Python environments

Python has a nice progressive learning curve. It can be used in many ways, for many things. From quickly opening a dataset, and visualising it to writing heavy processing algorithms to running web-applications. Python could be your weapon of choice.

A downside about Python is managing dependencies and conflicts between package versions. As libraries/packages mature, they tend to deprecate some features or mutate them. Making compatibility across package versions tricky. The best way to resolve this is to use a virtual environment. A virtual environment neatly bundles all the packages for your project with its compatible dependencies.

So, here is my cheatsheet for managing Python environments. Most of the time I forget some of these commands and I need to scavenge the web for a particular command. So, I decided to put together a knowledge base here for my own reference.

Warning: these commands are used and were tested on a mac.

venv

Let’s start with venv. It comes pre installed in Python (3.5+). To create a virtual environment folder with name ENV_NAME inside your project folder, use the following command:

python -m venv ./ENV_NAME

I prefer installing all my virtual environments into a folder (example venv) at the root of my system inside a folder with the name of the project.

python -m venv ~/venv/PROJECT_NAME

To activate the environment, you need to source it by running the command:

source ./ENV_NAME/bin/activate

And, I always run this afterwards, since most of my projects depend on them.

pip install --upgrade pip
pip install wheel

The other problem of managing environments is also managing different versions of Python. And I find the best way to solve this along with virtual environments is to use pyenv.

pyenv

pyenv manages the installation of different versions of Python and also the different virtual environments.

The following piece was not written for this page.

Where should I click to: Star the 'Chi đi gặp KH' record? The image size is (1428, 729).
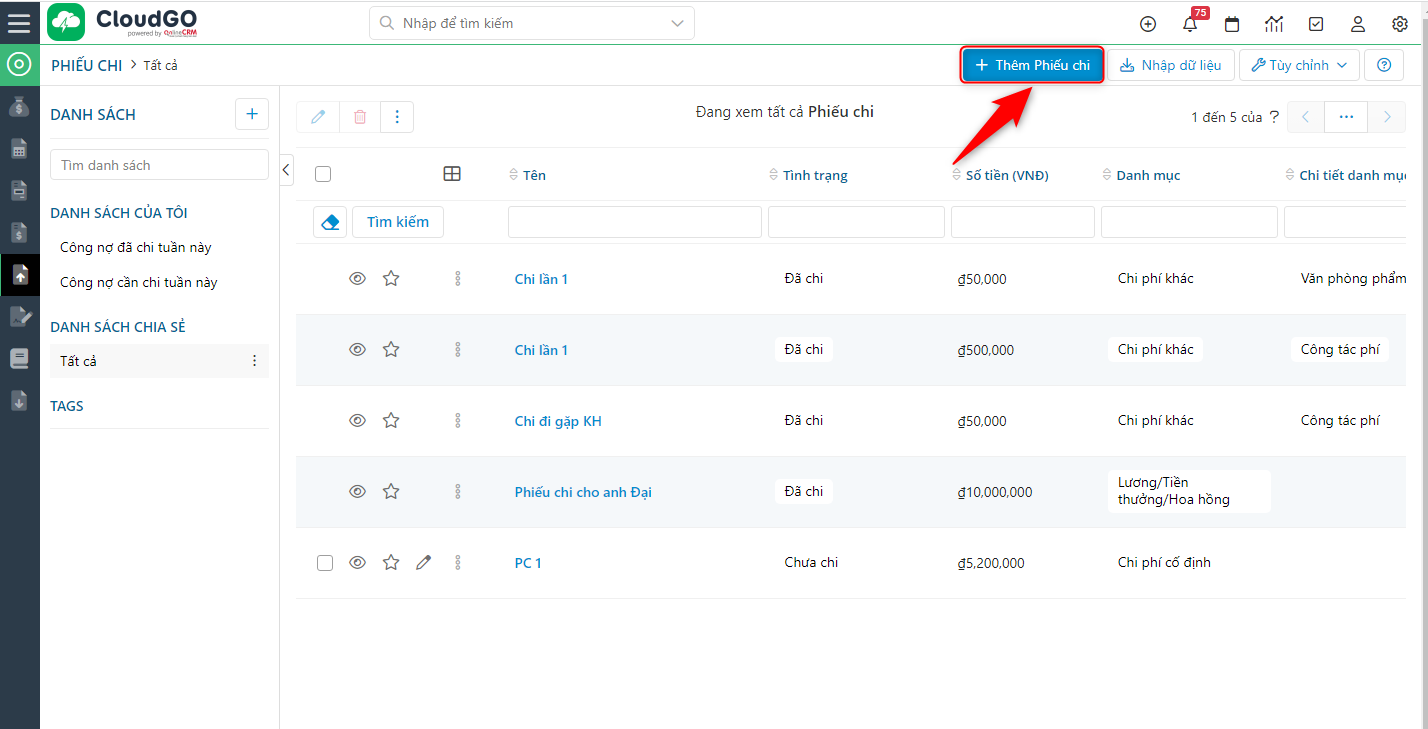[x=391, y=421]
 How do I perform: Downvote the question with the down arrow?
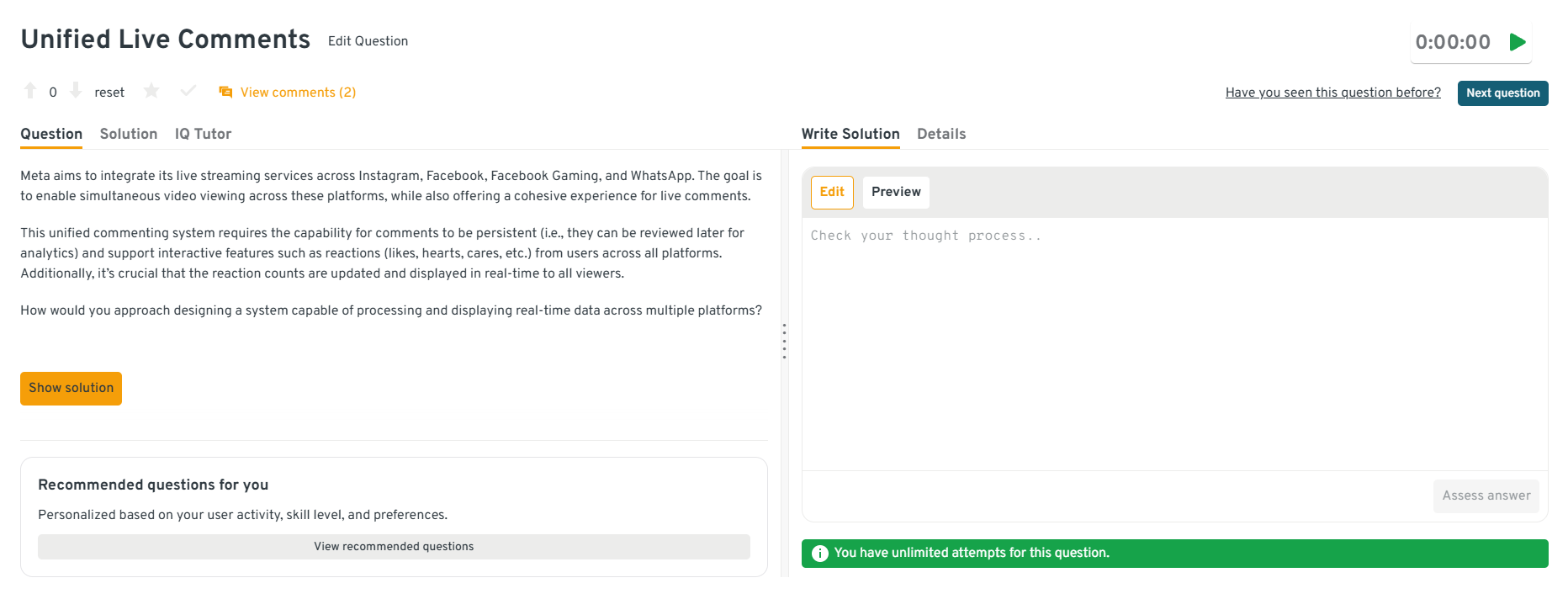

On a mac, installation of pyenv is done using brew:

brew install pyenv
brew install pyenv-virtualenv

After the installation, you will be instructed to add the following to the ~/.bashrc if you are using bash for your terminal or add it to ~/.zshrc if you are using zsh for your terminal (zsh is the new standard for macOS).

# add to ~/.zshrc
eval "$(pyenv init -)"
eval "$(pyenv virtualenv-init -)"

Installing a version of Python to your system is done by

pyenv install VERSION_NUMBER_OR_NAME

To list all the available versions of Python that can be installed, run this command

pyenv install --list

To create a virtual environment, you can sue the command

# creating a virtual environment
pyenv virtualenv PYTHON_VERSION ENVIRONMENT_NAME

To activate or deactivate a virtual environment you can use

# activate or deactivate a virtual environment
pyenv activate ENVIRONMENT_NAME
pyenv deactivate

To list all the virtual environments and the Python versions installed in pyenv you’d use

# lists all virtual environments and Python versions
pyenv versions

# list all pyenv virtual environments
pyenv virtualenvs

Coming to the best part of pyenv is the ability to set the local and global Python version, this can be set so that opening a terminal in a folder will automatically activate the virtual environment.

# setting for global
pyenv global ENVIRONMENT_NAME_OR_PYTHON_VERSION

# setting for local, for a folder/project
pyenv local ENVIRONMENT_NAME_OR_PYTHON_VERSION

To delete a virtual environment, you’d use this

# delete a virtual environment
pyenv virtualenv-delete ENVIRONMENT_NAME

# this also work
pyenv uninstall ENVIRONMENT_NAME

and more…

There are several other Python project management tools. One that interests me is Poetry. It helps with all of the above, and helps with managing multiple environments (dev, test, prod) for a particular project along with the ability to build and publish a package.

Last updated 26 Jan 2022